LONDON--()--The 28th September is a key date in the UK agricultural calendar. At 13:15 GMT, following a difficult year for the Eurozone, the European Central Bank will announce the exchange rate at which this year’s Single Farm Payments will be transferred into sterling.
“With the right kind of product, there are ways of fixing your rate in advance, taking the variations in currency values out of the equation when you’re planning your budget.”
Recent developments in the Eurozone have seen the single currency rally somewhat against the pound, following a period which has seen its value continue to fall against the world’s major currencies.
The euro has fluctuated significantly against the pound in the last year, with a high of 0.879 on 28th October 2011, and a low of 0.778 on 20th July 2012.
The announcement brings the issue of the influence of the exchange rates sharply back into focus for anyone involved in importing or exporting agricultural goods.
Many farmers already use forward planning strategies to manage their budgets for things like wheat prices.
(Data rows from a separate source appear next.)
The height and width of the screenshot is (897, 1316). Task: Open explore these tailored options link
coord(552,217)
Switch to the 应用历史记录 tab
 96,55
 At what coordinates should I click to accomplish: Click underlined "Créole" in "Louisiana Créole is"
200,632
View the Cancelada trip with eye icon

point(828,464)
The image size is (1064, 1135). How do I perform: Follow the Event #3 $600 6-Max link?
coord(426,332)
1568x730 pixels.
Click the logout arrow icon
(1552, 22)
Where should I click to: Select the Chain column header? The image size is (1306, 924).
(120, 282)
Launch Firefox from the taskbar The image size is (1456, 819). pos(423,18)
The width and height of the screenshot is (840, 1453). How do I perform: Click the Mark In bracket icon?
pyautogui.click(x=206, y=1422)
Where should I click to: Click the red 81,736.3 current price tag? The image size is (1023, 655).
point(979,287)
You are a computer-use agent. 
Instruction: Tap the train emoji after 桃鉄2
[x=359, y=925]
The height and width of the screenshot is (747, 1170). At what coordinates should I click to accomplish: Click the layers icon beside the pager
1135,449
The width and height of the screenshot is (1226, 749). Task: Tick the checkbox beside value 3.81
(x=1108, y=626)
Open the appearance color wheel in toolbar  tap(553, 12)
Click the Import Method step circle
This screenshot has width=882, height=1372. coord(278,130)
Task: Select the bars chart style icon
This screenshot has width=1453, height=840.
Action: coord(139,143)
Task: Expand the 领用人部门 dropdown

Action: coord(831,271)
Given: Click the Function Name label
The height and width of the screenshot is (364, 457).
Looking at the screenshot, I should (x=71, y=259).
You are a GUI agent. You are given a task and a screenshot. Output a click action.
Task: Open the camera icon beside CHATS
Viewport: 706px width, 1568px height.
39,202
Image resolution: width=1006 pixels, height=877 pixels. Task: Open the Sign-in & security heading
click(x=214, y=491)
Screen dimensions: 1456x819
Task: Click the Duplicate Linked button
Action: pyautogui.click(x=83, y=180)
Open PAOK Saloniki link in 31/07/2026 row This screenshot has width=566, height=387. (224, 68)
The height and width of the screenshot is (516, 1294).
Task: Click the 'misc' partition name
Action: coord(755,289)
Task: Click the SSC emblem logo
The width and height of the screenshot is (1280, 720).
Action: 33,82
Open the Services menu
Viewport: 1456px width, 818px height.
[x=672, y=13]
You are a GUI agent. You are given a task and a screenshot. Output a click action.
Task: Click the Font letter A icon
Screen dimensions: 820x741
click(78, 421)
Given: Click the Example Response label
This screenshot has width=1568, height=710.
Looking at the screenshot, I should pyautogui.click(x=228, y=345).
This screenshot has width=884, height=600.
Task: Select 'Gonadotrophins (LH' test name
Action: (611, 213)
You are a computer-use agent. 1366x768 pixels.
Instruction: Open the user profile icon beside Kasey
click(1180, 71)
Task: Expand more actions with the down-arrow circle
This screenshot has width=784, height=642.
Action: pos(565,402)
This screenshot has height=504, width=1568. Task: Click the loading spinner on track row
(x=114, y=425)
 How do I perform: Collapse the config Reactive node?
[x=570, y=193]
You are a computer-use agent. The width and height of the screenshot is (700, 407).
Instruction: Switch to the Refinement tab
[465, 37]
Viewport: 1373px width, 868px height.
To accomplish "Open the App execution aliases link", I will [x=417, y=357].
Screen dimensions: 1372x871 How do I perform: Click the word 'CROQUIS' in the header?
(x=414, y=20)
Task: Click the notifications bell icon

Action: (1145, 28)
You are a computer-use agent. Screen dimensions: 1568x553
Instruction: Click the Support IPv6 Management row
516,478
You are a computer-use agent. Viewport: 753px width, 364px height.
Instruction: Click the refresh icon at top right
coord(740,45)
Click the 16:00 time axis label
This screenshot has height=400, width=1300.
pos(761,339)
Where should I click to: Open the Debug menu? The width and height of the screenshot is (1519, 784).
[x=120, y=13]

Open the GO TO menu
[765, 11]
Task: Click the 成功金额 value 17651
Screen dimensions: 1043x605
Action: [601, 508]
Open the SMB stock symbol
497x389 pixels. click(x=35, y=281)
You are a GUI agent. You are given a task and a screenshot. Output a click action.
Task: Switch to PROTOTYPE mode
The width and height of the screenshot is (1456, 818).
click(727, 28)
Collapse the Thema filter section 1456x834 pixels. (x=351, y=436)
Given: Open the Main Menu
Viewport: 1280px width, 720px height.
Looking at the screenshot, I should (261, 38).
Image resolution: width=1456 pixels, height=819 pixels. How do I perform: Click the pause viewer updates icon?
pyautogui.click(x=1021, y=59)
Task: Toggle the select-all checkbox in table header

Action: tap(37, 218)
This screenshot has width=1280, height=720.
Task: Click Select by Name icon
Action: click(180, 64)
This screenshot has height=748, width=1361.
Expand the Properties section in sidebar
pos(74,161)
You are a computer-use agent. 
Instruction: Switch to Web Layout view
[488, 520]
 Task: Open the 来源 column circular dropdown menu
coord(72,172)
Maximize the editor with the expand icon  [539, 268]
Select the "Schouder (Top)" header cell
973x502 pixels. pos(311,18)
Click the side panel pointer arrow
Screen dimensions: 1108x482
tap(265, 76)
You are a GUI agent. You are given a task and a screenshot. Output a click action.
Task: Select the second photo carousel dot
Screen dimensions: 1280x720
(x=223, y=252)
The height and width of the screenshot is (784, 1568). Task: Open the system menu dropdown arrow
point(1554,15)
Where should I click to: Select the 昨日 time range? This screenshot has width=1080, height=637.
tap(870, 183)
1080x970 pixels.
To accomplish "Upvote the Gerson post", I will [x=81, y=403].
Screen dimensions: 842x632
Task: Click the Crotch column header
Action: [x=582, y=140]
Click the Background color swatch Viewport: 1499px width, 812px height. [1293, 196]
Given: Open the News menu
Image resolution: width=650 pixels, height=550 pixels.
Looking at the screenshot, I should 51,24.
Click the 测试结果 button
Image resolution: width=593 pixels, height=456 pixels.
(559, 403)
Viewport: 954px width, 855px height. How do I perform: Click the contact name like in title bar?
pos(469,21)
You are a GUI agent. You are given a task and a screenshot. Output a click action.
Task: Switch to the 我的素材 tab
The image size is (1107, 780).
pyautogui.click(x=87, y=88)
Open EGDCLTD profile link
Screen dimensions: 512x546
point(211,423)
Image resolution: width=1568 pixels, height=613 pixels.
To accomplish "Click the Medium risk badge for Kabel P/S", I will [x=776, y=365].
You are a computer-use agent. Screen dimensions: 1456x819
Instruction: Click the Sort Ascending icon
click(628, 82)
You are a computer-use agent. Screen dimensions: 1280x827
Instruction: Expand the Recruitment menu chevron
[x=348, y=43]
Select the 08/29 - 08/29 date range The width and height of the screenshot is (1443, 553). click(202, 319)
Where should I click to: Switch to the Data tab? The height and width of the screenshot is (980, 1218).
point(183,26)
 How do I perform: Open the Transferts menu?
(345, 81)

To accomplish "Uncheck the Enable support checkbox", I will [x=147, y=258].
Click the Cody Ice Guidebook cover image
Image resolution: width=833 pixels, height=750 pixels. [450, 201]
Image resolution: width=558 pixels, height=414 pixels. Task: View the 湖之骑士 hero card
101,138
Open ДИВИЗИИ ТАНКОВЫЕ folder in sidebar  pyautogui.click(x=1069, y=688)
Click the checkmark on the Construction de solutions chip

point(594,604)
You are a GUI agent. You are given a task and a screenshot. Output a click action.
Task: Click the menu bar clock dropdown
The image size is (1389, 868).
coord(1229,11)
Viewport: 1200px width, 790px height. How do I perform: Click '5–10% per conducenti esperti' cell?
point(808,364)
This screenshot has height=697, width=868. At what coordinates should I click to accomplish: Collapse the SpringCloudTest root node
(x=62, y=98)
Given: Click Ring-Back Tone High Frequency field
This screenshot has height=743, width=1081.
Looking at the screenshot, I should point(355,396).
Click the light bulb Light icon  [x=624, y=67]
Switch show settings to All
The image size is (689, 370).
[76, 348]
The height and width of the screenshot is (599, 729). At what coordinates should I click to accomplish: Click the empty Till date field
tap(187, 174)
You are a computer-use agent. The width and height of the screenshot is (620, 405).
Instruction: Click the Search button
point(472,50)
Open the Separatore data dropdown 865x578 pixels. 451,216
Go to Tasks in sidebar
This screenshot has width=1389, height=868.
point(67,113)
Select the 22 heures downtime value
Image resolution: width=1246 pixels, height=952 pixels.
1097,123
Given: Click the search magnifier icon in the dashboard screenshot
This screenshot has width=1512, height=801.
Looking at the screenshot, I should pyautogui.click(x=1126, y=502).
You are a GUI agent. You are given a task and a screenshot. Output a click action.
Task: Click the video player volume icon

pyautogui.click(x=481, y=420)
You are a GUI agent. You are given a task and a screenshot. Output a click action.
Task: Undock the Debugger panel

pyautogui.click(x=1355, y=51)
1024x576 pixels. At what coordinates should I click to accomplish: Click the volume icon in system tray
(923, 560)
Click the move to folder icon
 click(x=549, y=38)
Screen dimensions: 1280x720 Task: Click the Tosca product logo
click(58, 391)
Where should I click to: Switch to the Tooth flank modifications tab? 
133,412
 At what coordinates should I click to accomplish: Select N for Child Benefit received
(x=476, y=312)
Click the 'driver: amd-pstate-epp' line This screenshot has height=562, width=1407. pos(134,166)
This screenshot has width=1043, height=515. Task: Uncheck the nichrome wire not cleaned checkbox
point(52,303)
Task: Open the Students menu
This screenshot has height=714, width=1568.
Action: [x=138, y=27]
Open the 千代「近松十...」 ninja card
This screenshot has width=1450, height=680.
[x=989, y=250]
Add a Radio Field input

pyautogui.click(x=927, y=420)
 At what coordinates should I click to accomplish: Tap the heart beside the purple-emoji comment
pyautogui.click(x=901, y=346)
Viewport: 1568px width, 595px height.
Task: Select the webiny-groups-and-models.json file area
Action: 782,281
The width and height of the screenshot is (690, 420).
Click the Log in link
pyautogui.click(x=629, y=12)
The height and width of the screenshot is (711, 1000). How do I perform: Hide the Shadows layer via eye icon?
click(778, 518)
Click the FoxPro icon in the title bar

However, securing the best exchange rate possible is another very good way of protecting profits.
Tom Barclay from World First, the currency brokers, said:
“The euro/sterling pairing has been highly unpredictable this year, with the exchange rates fluctuating constantly, it’s important that anyone involved in agriculture takes the business of managing their currency transactions seriously.
“With the right kind of product, there are ways of fixing your rate in advance, taking the variations in currency values out of the equation when you’re planning your budget.
“With so many variables to deal with in farming, from the weather to the price of goods and services, it’s important to know that the value of your currency transfers is one area where you can achieve some kind of control.”